GREEN BAY, Wis. (AP) - Milk bottles in carnival games are meant to be knocked down.
MVP quarterbacks are not.
Green Bay's offensive line has had its hands full this season as it has tried, often unsuccessfully, to keep Aaron Rodgers from looking like a tackling dummy, and it doesn't figure to get any easier in Saturday night's NFC divisional game in San Francisco.
The 49ers' front seven is one of the most brutish in the NFL, and just the sight of Aldon Smith or Justin Smith is enough to make a quarterback wince.
"It's going to be key for us to play our best here to date," Packers left guard T.J. Lang said. "We understand that it's going to be up to us to keep Aaron clean, let him make some plays back there in the pocket. That's going to be a huge factor in how this game turns out."

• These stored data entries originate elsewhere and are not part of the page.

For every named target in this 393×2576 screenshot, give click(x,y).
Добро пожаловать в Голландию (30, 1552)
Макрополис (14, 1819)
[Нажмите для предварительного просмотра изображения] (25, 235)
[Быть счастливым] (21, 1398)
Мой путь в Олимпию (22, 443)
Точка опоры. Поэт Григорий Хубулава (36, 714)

Rodgers is the Packers' most precious commodity, the reigning league MVP and one of the finest quarterbacks of his generation. The Packers (12-5) will only go as far as he takes them, so keeping him upright is a priority. Yet Rodgers was sacked an NFL-high 51 times during the regular season.

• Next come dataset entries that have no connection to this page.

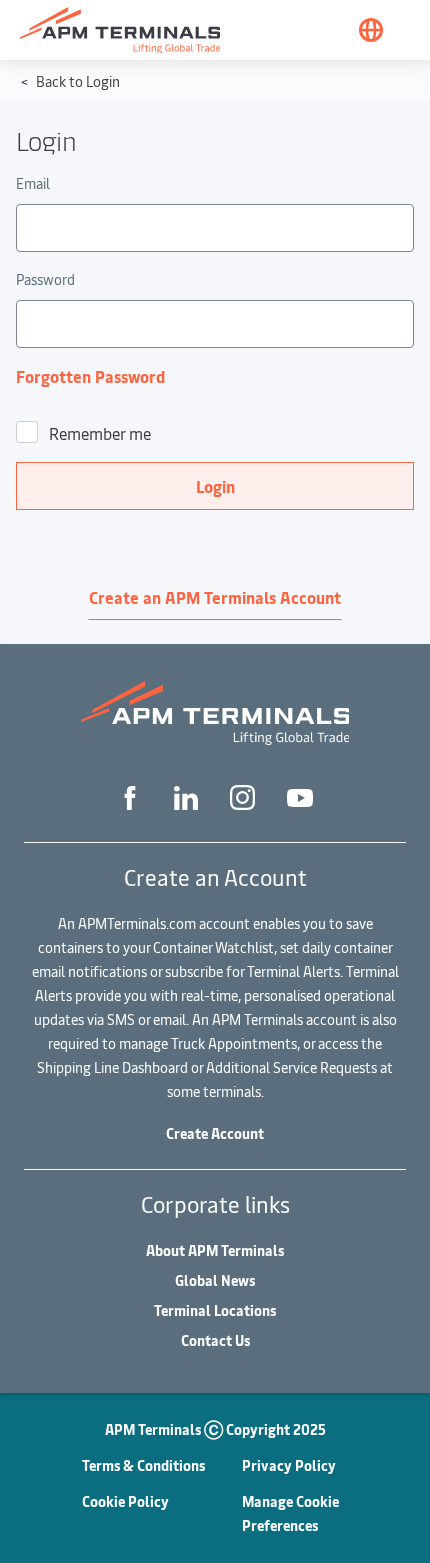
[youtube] (300, 797)
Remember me (100, 433)
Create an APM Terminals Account (215, 597)
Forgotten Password (90, 376)
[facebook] (130, 796)
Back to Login (76, 81)
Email (33, 183)
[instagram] (242, 797)
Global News (215, 1280)
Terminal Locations (215, 1310)
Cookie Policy (125, 1501)
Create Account (215, 1133)
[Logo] (120, 30)
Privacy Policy (289, 1465)
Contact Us (215, 1340)
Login (215, 486)
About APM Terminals (215, 1250)
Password (45, 279)
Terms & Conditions (143, 1465)
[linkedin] (186, 796)
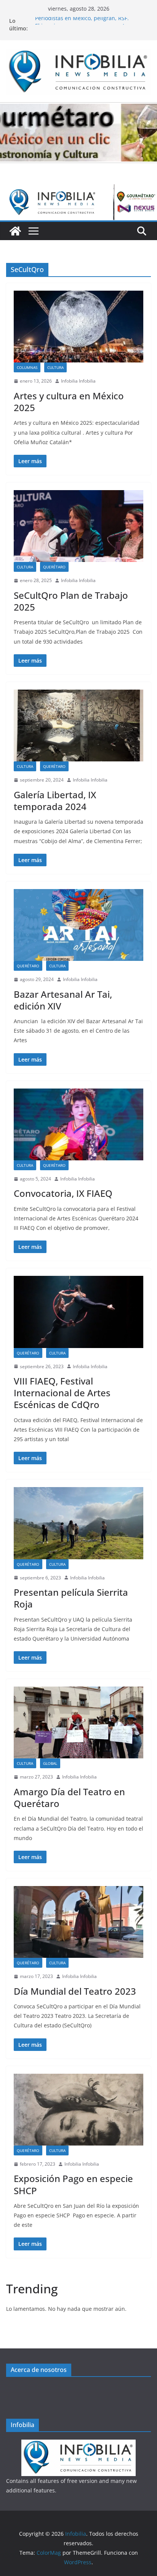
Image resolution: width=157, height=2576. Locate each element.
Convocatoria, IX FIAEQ (63, 1193)
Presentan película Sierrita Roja (71, 1598)
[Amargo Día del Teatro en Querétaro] (78, 1722)
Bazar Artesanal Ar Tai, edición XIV (63, 1000)
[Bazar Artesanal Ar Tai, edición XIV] (78, 925)
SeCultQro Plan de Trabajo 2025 (71, 601)
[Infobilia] (78, 189)
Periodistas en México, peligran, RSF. (82, 20)
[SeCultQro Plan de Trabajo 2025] (78, 526)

That's almost twice as many sacks as New England's Tom Brady took (27), and 30 more than Denver's Peyton Manning.
But that number, ugly as it may be, doesn't quite tell the whole story.
"Is it something that they're proud of? No. Of course not," offensive line coach James Campen said. "I'll just say this, those guys have made a lot of improvements and corrected the mistakes that got to those situations of giving up a sack or having a bad run. There's a lot of things that you could say, 'Well, there's 51 sacks.' But does that mean they're a bad line? Absolutely not, because there's a lot of other things that can factor into that."
Part of what makes Rodgers so special is his ability to turn a broken play into a big gain, getting outside the pocket and waiting until he finds an open man, throwing on the run.
It's resulted in countless dazzling plays and left many a defensive player shaking his head in wonder as he trudges down the field for the next snap.
But it also can leave Rodgers vulnerable. The more time he takes, the more chances a lineman or linebacker has to chase him down.
"Your mentality when you're blocking for him is make sure you stay engaged. You can't have a time clock in your head, thinking the ball might be gone," Lang said. "You've got to stay locked up with those guys, match their effort. As long as they're moving, you're moving to try and stay in front of them. Whenever we do that, we give Aaron some time, he tends to make a lot of big plays. That's definitely something that we work on a lot and we try to make sure we're good at."
But the bigger challenge in protecting Rodgers - this season, at least - has been consistency.
Or a lack of it.
With a new center in Jeff Saturday and Marshall Newhouse in his first season as the full-time starter at left tackle, the Packers were clearly out of sync early on. Rodgers was sacked 16 times in the first three games, and 21 times through the first five.
No coincidence the Packers began the season 2-3.
Just as the line found its rhythm, right tackle Bryan Bulaga was lost to a season-ending hip injury on Nov 4. Over the next six weeks, the Packers would use four different starting combinations on the offensive line, including rookie free agent Don Barclay at right guard.
"It's a hard thing to do," right guard Josh Sitton said. "I had to do it as a rookie, be the sixth man on the O-line, and having to come in and not knowing you're going to be in, not knowing when you're going to play and then finally getting your chance, it's a tough thing to do."
And yet, the Packers have found stability among the chaos.
The running game, which depends on a stout offensive line, has taken off, too.